Elmer and Dan, both of you are off the mark.
Elmer, what I was talking about was having 3 RIMMs on a single RDRAM channel. Protocol-wise, RDRAM can have up to 4 RIMMs. Electrically, RDRAM is able to go up to 3 RIMMs per channel (although I wonder if 4 can still be achieved). But for the past few months, Intel has been limiting each channel to 2 RIMMs as an interim solution for the September fiasco. But soon, Intel will spin a new version of 820 that will fix the problem once and for all, allowing for 3 RIMMs per channel.
None of this has anything to do with a repeater hub, Elmer. Actually, the MRH-R repeater hub turns one RDRAM channel into two (or four if you use two MRH-R components on a single channel).
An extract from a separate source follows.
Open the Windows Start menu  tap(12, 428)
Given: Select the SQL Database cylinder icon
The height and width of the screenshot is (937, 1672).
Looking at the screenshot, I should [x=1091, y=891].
And Dan, you're wrong by saying that 3 RIMMs is only achievable under "perfect circumstances." Intel's respin of the 820 chipset is proof that 3 RIMMs is achievable in practical situations. You're also wrong in saying that RDRAM is undesirable for servers because of the "delays inherent in such an architecture," because in fact, for servers, sustainable bandwidth matters more than latency. (I thought I said all this already back on the RMBS thread.)
It turns out, incidentally, that DDR SDRAM is more desirable for servers because of cost, not necessarily performance. When you have gigabytes of memory in a server, it becomes a major factor in the price of the server. And I think the industry (even Intel) agrees that DDR SDRAM will be cheaper than RDRAM in large quantities.